付き合い始めて四年が経ったある日、私は本を読み信州に行ってみたいと照将さんに話したところ、行ってみようということになり、旅が実現しました。

高山植物に詳しい照将さんに植物について教えてもらえること、そして関東では見ることのできない山並みやそこに生息する植物を探索しながら、無言館の絵画を鑑賞できると思うと、出発の日が待ち遠しく感じました。

無言館には、第二次世界大戦で亡くなった画学生が、戦地に赴く前に大切な女性や家族などを思い出として描き、遺していった作品が展示されています。ひとり一人の作品に物語があり、絵の前に立つと、心が締め付けられました。館内はほの暗く、静寂の中に遺された絵が浮かびあがり、私は立ちすくんでしまいました。館内に入った時の張り詰めた空気、そして空気の冷たさを今も覚えています。
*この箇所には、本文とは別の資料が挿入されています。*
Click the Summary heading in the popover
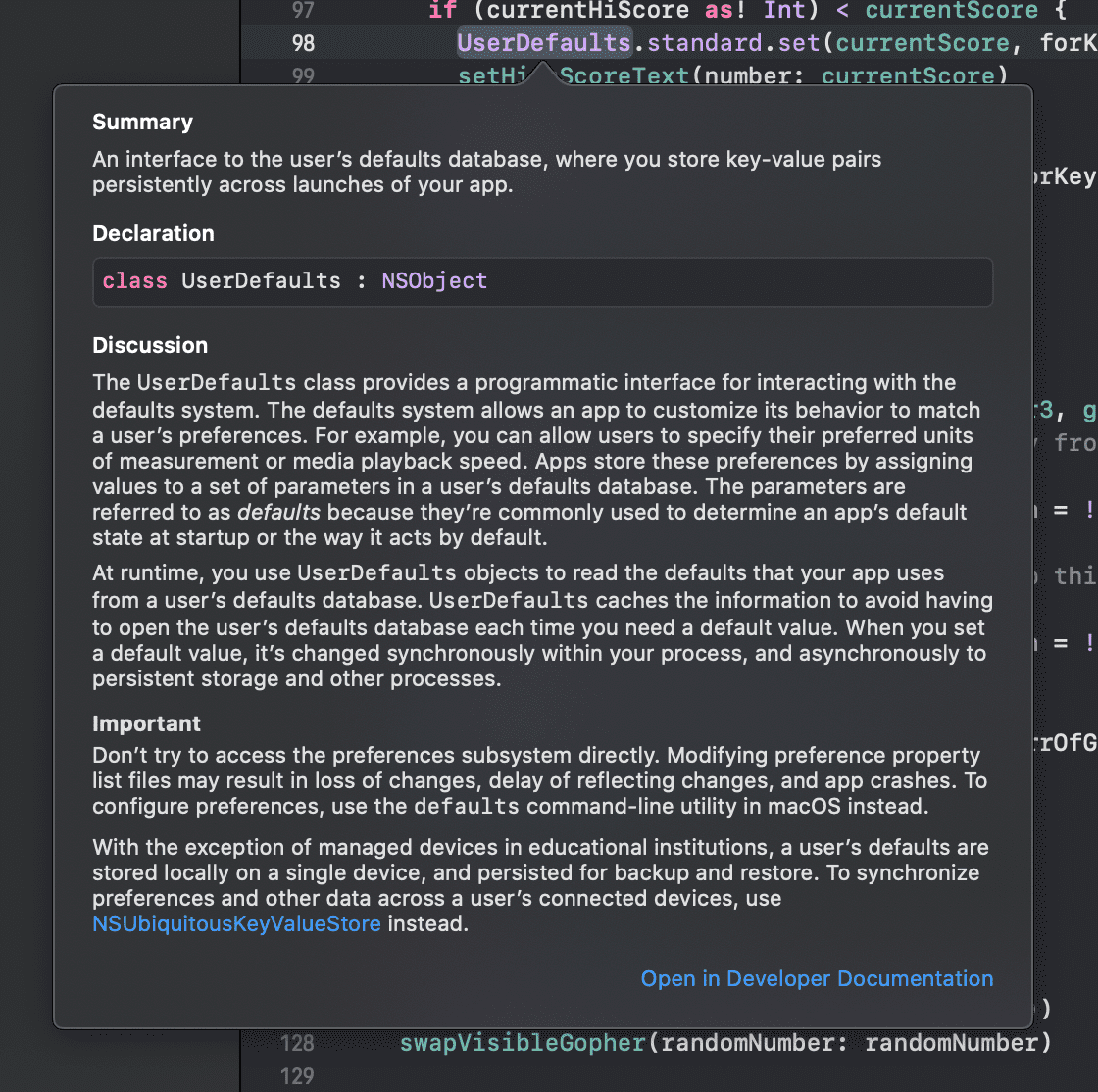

植物に詳しい照将さんは、初めて目にする私に、一つずつ名前を教えてくれました。これまで目にしたことのない可憐な花に、思わず笑みがこぼれたことを思い出します。時間がゆっくり流れていました。

初夏の信州の景色と澄み渡った空の青さ、照将さんの満面の笑みが心に残っています。

昼間は一緒に景色を眺めたり写真を撮ったりして楽しみ、夜は愛を確かめ合うため、熱い口づけと抱擁をして眠りました。あの時の肌のぬくもりは、今も忘れられない思い出です。